Forbidden
Catherine Greitzer
Brooklyn’s Danny Zucco had
nothing on him.
Strutting along the New
York City streets, shoulders swaying side-to-side,
He had something going on,
always had something going on.
Luxurious thick, dark blonde
hair and unearthly pale blue eyes.
Pretty boy.
Soft, low, sexy whisper
through slightly-crooked front teeth,
Made you want to push your
lips into his just to feel them.
Knifed in the back,
Just missed his lung.
Black leather jacket saved
him.
Big white bandage where
some street hustler got him
During a crap game in Times
Square.
Wounded bird syndrome.
Took him home, intoxicated
with each other, made love like a thunderstorm.
Called me “baby” looking
into my eyes the whole time.
Fury of passion: scarves,
coats, gloves, buttons, zippers and underwear, slowly.

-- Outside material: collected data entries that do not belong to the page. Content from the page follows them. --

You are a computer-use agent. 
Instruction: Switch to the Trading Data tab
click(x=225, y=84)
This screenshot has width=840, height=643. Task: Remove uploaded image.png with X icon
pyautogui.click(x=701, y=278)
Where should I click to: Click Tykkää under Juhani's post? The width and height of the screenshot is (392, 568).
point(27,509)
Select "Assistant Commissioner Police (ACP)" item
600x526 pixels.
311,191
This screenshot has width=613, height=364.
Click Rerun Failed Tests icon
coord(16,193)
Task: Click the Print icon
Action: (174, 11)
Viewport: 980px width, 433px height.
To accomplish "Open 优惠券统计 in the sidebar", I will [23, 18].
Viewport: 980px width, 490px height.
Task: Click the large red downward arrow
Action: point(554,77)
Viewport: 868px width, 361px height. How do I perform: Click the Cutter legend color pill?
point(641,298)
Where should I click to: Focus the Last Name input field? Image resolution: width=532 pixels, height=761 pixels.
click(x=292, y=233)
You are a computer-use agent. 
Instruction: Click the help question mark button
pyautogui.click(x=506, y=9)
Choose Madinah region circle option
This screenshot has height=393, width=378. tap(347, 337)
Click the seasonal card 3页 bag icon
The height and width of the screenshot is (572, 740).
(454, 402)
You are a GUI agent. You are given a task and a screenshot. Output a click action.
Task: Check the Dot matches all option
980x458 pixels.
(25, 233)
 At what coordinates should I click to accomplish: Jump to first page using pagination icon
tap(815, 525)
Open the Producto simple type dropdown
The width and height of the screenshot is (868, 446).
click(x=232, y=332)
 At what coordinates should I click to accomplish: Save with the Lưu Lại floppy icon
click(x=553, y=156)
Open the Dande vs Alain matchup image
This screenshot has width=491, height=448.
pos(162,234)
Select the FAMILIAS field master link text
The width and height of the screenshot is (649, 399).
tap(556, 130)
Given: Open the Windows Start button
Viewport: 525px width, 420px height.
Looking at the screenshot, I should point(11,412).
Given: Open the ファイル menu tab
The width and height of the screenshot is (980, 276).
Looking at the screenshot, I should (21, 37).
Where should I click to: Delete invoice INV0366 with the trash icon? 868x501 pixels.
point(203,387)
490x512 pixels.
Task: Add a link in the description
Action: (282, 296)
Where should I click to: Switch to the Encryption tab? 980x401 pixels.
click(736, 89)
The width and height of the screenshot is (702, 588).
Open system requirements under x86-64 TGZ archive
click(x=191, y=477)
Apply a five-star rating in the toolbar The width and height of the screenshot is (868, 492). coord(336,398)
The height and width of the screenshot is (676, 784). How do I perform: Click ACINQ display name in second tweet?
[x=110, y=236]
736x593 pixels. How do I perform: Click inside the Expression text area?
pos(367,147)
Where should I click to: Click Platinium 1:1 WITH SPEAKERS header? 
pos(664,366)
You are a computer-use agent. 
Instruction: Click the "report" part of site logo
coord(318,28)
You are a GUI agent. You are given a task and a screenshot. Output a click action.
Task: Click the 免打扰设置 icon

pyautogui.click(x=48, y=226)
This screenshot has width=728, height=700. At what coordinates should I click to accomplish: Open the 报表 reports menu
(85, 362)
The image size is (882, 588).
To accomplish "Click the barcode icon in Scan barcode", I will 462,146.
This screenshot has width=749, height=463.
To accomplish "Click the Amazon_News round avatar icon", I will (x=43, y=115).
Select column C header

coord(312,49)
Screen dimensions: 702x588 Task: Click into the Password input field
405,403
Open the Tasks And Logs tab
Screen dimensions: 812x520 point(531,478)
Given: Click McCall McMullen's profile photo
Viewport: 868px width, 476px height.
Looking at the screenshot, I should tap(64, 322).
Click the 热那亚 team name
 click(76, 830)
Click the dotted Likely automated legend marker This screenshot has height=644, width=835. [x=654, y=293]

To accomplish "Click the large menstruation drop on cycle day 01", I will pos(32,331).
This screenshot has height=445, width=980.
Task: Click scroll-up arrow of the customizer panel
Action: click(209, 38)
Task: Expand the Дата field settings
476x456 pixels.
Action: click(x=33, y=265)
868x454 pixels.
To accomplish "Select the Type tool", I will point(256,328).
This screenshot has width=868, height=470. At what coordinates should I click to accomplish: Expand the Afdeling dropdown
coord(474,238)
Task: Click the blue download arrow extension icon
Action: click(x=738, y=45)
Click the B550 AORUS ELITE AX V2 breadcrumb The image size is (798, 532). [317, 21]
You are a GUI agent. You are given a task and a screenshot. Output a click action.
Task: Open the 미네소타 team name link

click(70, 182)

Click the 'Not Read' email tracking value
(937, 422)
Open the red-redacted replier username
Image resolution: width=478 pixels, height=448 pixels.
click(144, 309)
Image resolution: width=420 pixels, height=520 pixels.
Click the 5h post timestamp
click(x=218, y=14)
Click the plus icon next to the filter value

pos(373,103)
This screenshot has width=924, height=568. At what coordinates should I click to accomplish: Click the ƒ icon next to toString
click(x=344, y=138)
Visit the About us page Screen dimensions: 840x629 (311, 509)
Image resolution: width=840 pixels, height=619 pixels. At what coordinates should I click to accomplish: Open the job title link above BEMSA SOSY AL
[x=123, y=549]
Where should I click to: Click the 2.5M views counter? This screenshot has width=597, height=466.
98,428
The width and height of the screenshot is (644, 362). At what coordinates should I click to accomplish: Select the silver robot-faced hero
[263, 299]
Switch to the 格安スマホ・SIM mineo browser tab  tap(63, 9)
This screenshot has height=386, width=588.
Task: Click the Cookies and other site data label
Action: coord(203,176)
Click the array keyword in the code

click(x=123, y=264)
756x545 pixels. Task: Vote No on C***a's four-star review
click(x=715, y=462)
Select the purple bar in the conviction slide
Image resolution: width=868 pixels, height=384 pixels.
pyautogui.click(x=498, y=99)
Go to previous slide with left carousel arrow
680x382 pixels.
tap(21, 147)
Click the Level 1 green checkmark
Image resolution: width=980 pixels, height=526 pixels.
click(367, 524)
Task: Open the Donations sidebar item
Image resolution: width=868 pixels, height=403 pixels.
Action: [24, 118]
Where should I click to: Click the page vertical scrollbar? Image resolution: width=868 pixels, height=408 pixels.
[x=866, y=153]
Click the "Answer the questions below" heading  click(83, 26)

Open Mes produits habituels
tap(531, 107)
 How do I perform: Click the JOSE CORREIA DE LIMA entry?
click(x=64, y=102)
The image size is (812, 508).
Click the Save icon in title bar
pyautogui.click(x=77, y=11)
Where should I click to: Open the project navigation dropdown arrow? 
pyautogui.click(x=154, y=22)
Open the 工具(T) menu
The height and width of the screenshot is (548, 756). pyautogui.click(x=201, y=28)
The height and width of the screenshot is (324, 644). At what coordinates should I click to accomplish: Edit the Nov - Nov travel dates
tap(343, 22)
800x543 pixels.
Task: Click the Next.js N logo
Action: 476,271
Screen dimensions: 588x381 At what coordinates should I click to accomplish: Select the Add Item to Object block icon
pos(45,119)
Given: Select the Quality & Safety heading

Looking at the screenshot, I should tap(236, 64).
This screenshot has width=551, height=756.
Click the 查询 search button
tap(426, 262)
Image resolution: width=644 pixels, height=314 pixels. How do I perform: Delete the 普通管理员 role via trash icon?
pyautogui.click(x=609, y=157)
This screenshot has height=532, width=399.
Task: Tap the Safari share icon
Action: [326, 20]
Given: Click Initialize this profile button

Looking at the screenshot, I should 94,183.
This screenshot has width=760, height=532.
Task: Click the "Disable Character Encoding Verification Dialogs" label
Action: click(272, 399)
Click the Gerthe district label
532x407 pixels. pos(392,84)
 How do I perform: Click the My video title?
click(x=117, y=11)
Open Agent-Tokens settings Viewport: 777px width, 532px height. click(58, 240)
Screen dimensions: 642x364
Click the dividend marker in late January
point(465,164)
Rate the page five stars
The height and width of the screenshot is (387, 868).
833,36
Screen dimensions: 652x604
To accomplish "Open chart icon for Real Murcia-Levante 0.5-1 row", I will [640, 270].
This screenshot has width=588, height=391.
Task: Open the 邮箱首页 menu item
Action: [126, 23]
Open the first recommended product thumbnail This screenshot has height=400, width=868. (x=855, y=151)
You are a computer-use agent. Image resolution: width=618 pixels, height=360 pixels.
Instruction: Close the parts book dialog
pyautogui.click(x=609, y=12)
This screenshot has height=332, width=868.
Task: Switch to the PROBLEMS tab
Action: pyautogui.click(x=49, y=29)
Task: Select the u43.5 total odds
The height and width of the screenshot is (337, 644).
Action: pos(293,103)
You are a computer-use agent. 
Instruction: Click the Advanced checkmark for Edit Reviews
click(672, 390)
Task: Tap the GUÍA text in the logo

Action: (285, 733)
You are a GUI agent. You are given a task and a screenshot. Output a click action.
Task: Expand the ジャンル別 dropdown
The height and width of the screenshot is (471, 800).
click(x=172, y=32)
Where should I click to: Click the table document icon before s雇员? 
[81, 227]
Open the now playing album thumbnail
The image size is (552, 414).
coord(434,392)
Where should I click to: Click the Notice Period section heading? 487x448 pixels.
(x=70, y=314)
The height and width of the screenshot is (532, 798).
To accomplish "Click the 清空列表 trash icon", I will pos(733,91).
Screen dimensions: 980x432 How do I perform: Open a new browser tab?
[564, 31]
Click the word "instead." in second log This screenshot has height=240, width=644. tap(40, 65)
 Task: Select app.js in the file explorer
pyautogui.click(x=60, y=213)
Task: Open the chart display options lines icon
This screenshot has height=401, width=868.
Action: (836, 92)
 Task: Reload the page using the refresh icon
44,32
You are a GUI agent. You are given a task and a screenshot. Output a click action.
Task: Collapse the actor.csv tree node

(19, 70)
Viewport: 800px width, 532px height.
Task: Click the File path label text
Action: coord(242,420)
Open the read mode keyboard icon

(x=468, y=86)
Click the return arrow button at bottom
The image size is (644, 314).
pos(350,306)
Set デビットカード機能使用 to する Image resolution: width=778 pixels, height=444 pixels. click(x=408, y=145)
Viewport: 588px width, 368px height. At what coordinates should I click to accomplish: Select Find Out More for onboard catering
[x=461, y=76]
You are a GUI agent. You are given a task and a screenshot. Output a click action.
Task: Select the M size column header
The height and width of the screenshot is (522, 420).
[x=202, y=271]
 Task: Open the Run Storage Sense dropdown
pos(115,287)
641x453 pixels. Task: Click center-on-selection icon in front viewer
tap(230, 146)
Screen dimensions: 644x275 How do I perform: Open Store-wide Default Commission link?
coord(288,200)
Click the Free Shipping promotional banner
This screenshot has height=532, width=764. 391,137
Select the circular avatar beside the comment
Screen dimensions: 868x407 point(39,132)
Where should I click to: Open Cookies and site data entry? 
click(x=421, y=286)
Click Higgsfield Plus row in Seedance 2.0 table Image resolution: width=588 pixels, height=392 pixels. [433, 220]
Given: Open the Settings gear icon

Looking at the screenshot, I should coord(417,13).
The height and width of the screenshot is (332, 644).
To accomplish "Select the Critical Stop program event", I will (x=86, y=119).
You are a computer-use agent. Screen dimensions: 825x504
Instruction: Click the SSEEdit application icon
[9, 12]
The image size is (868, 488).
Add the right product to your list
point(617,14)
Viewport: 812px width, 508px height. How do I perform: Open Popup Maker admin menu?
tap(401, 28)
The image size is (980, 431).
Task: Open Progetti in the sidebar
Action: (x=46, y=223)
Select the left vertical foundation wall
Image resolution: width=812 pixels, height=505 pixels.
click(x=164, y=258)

Smooth, hard muscles, boyish
chest, hair that smelled like a new baby’s.
Like Robert Deniro, a beauty
mark on his left cheek.
Fourth-floor walk-up to
warm, sweet smelling apartment,
Some big, odorless pot boiling
on the stove.
Down in the stairwell, he
shook the white powder into a soda bottle cap,
Expertly cooked it up with
a lighter and filled a used syringe.
My injection was first,
small town girl eager to please.
Slammedrammedsmackedshoved!
No control of the heavy,
iron-lung feeling that took over my body.
He got off and wanted to
go hang out in Times Square.
Ain’t no way: I was a Gramercy
Park girl.
Dragged him 50-odd blocks
and cross town
To unlock the black iron
gates of the private park I lived on.
Lead him like a school mistress
in a “Madeline” story to shake that drugged stupor.
It had snowed, was still
snowing and we laid down in the moonlight and made
Snow angels.
We rolled around on the
ground, wearing warm clothes in the cold snow,
Kissed for hours, stopping
now and then to witness the trees, the snowflakes,
The Moon’s Light.
Stayed together for years,
on and off.
He was unfaithful, I was
a workaholic. .
Smack was his drug; he,
mine.
Repeatedly, I’d get up the
courage to leave him and finally get strong again,
Then he’d show up with his
pale blue eyes and black leather jacket,
Roses or irises in his fist.
I’d take him back, my gorgeous
magnet,
Without a thought of the
consequences.
I cut across 8th
Avenue and recognized his wavy blonde hair
In the huge publicity photo
for “American Bufffalo”outside the Broadhurst Theatre.
Most women would swoon over
his pretty-boy looks
Posed in confrontation with
Al Pacino.
I, who knew him so well,
couldn’t help but notice his pale, pinned eyes.
I turned away and dodging
the oncoming crowds,
Raised my arm high in the
air and hailed the first taxi I saw.